▸ **Problem requirements**
Find "Viewport: 980px width, 536px" below and begin at its line; stop after the line with "You are a computer-use agent.". Output those lines exactly, without pictures.

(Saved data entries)

══════════

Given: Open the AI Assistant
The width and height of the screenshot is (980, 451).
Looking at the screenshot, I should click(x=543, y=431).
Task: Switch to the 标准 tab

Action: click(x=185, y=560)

══════════

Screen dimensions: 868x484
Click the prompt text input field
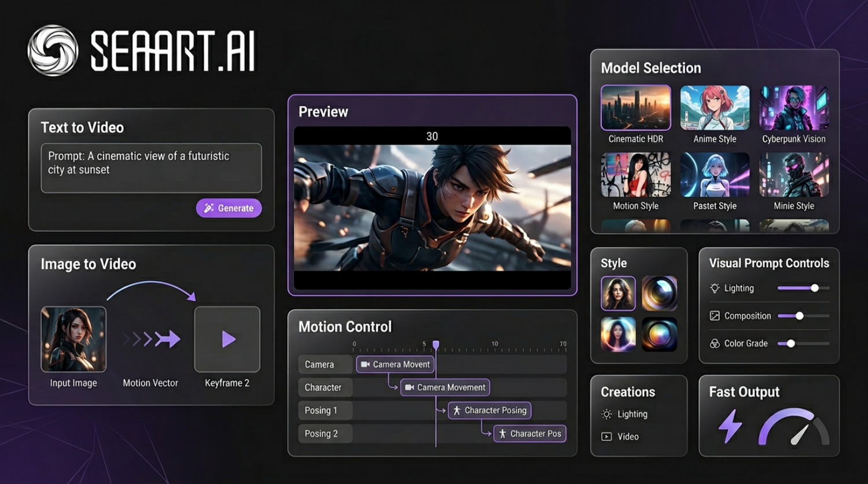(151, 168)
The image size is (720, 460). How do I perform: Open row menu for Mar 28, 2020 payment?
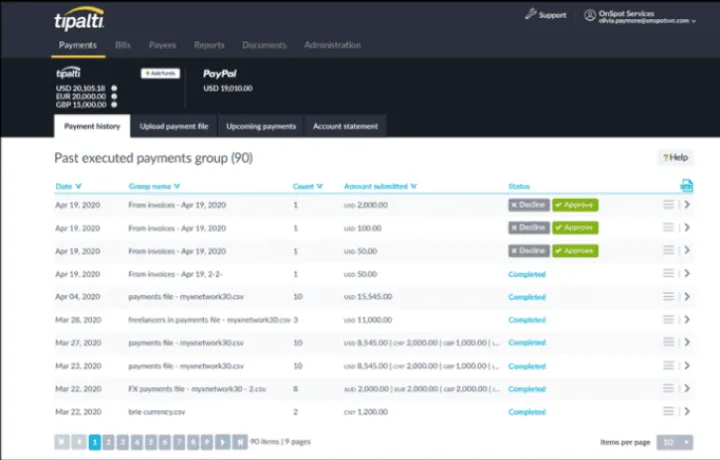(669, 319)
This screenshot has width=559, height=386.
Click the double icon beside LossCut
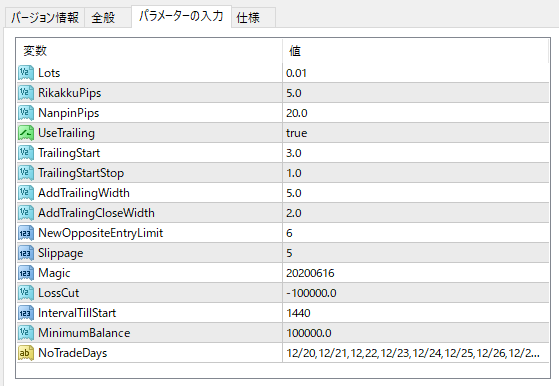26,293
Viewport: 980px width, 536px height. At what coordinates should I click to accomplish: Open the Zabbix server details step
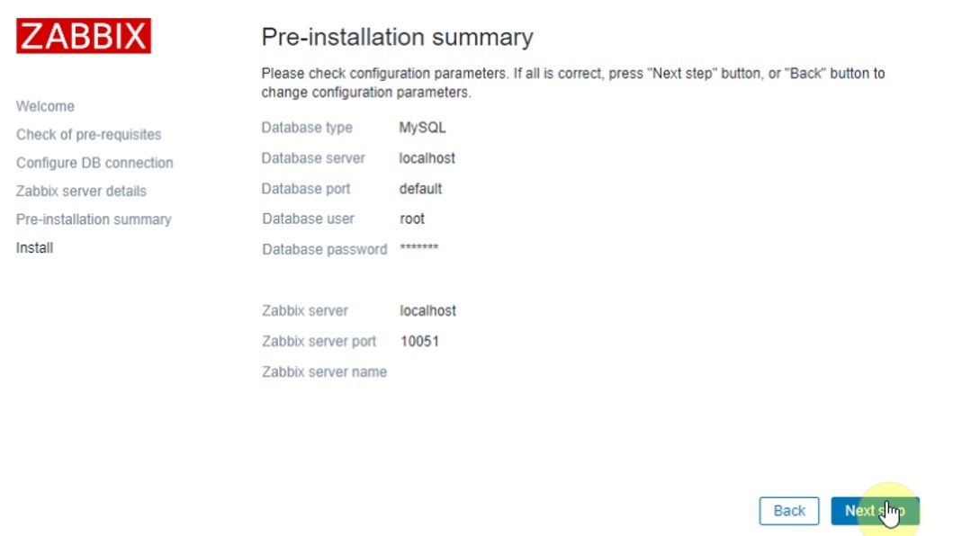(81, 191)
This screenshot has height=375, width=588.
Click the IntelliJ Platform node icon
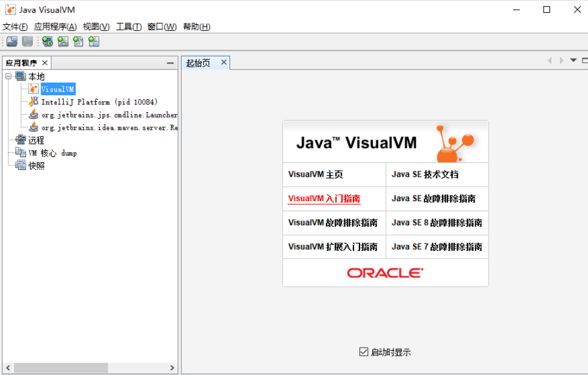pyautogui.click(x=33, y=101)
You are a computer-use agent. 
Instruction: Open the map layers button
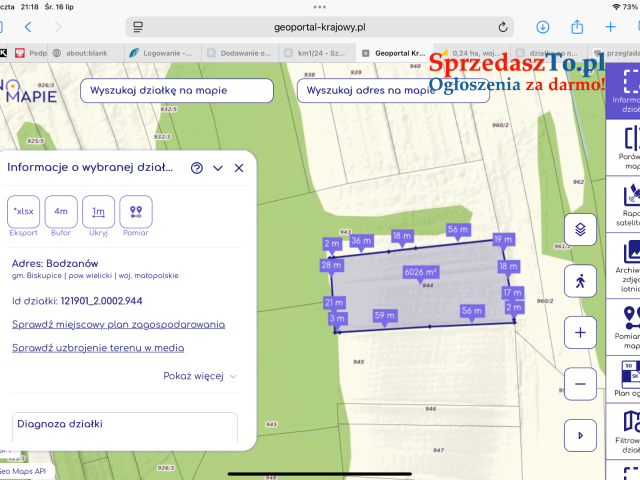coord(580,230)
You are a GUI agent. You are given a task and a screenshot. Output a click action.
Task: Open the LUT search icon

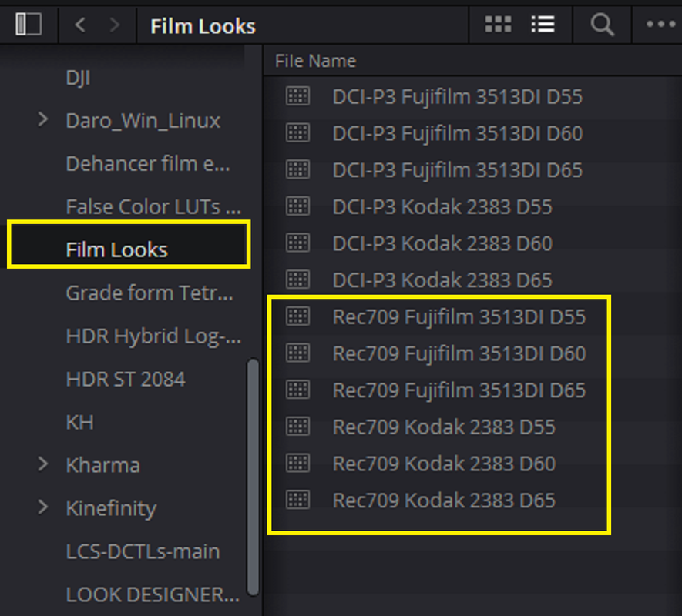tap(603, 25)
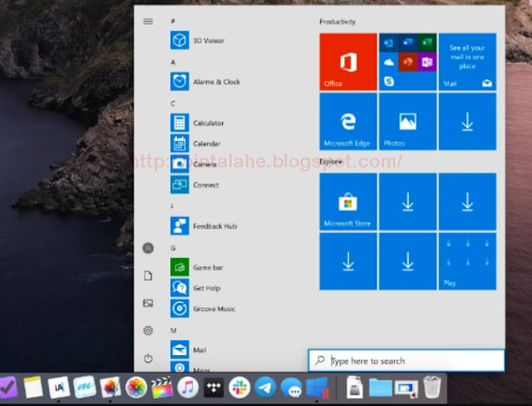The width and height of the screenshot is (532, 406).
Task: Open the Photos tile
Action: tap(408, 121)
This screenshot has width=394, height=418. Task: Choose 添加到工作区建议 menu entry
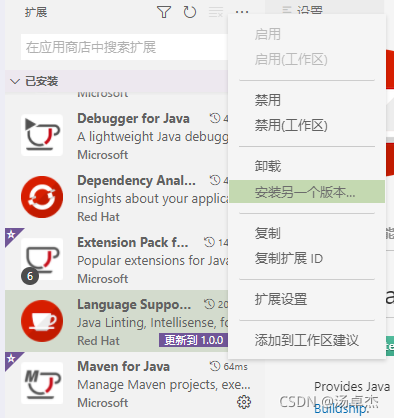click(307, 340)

══════════

▸ **Answer to the problem**
Viewport: 980px width, 536px height. At what coordinates should I click to accomplish: Open the Zabbix server details step
(81, 191)
This screenshot has height=375, width=588.
Click the IntelliJ Platform node icon
pyautogui.click(x=33, y=101)
You are a computer-use agent. 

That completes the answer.